Anastasiades’s reelection was assisted by the activation of the Right’s traditional clientelist networks that handed out favors, the Church, the relative relaxation of austerity, the complicity of the media, as well as an implicit anti-communism that rallied voters from the far right to the pro-settlement “liberals.”

More brutal measures, such as large-scale home foreclosures due to nonperforming loans are expected in the coming months. No doubt, the fascists will try to seize on this opportunity to present themselves as a social opposition force.

Look to the North

Any Left preoccupied with restarting reunification talks will find itself disarmed if such a development occurs. Stating this does not mean downplaying the dangers engendered by the status quo. On the contrary, the “motherlands” of both communities, Greece and Turkey, remain in a state of perpetual tension over sea rights in the Aegean. In the meantime, both countries — known for their high arms expenditures — are engaging in their own complex and potentially destabilizing alliance-building in the region. Cyprus itself remains at the heart of regional rivalries over natural gas reserves recently discovered on its sea shelf.

But the starting point of any progressive solution to the conflict must be existing material and social contradictions, as opposed to the abstract idea of “reunification talks” — themselves merely an expression of the shifts in the regional balance of power. Cyprus is not divided because of the archaic stubbornness of two rival communities drawing a border through an island paradise. It is divided because of two rival projects of capital accumulation, a conflict embedded within the tangled geopolitics of the world’s most volatile region. Offering a vision for a lasting peace on the island is directly tied to confronting the twin dangers of austerity and fascism in the here and now.

The first step is to isolate and delegitimize the ELAM through mass and determined action. In a country where memory still plays an important role in politics, the Left can point to the fascists’ openly declared ideological lineages with EOKA-B, the terrorist organization that toppled the democratically elected government in 1974 and murdered not just Makarios’s supporters but also countless Turkish Cypriot civilians.

Such a step would help channel resentment with austerity and the establishment away from diffuse anti-immigrant and nationalist sentiment, while politicizing younger voters who are justifiably disillusioned by mainstream politics. It would simultaneously mount a serious challenge to capital’s so-far unchallenged assault on living standards. To succeed, any such attempts will have to link up with similar developments in the North.

Already, the Turkish Cypriot left and labor movement have taught their Greek counterparts a lesson in antifascist mobilization. When a minor radical Turkish Cypriot newspaper compared Turkey’s recent invasion in Afrin to its invasion of Cyprus in 1974, a group of fascist Grey Wolves, instigated by Recep Tayyip Erdoğan himself, violently attacked the newspaper’s offices. This provoked a five-thousand-strong mobilization against Turkey’s domineering role in northern Cyprus’s affairs, in which fears about the loss of Turkish Cypriot identity fused with anger at Ankara’s neoliberal restructuring of the economy.
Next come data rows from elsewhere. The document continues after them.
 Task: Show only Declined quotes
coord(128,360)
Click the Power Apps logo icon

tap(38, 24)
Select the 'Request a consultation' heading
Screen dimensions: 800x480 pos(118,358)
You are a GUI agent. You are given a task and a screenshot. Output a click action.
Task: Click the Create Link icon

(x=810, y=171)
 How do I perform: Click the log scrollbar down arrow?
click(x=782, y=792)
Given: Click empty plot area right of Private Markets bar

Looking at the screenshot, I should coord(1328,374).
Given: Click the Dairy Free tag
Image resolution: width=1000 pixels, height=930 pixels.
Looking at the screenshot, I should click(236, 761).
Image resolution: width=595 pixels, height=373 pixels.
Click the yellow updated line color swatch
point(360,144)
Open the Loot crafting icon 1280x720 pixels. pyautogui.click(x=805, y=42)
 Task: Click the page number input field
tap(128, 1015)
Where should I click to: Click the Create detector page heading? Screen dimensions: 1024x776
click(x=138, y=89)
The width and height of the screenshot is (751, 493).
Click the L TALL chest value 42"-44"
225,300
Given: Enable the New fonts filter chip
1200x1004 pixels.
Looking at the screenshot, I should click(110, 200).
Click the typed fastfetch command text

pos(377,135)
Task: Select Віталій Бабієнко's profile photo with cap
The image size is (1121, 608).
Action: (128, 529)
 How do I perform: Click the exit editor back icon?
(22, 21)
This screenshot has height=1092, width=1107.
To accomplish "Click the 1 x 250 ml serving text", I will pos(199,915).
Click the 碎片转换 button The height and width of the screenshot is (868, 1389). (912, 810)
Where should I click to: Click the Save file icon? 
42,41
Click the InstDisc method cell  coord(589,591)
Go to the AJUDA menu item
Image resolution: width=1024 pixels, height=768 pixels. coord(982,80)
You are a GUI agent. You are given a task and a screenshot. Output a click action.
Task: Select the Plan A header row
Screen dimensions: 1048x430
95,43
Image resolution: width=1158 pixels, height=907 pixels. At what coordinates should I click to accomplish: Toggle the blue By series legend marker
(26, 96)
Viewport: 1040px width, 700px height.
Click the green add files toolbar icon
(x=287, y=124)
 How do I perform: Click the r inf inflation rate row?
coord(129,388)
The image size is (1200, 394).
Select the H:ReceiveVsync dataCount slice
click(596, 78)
The mobilization was remarkable, given that not all participants shared the newspaper’s view on the Cyprus question. But it nevertheless highlights the real issues at stake.

The failure of the Switzerland talks and the defection of pro-unification liberals to the nationalist camp once again demonstrates that the Left is the only force with the clout and ideological backbone to push forward a viable peace.

The often-posed dilemma of which agenda it should follow — reunification talks or social opposition — is premised on electoralism and a false reading of the current conjuncture, not to mention the Left’s capabilities within it. The Left can strengthen the fightback against austerity, but it cannot influence the grand bargain of regional powers on the fate of Cyprus. A major shift in the balance of class forces in both parts of the island is the necessary precondition a durable reconciliation of both communities. This shift can begin with the struggle against fascism and a capitalist onslaught increasingly delegating people to the margins of society, two enemies found in both parts of Cyprus.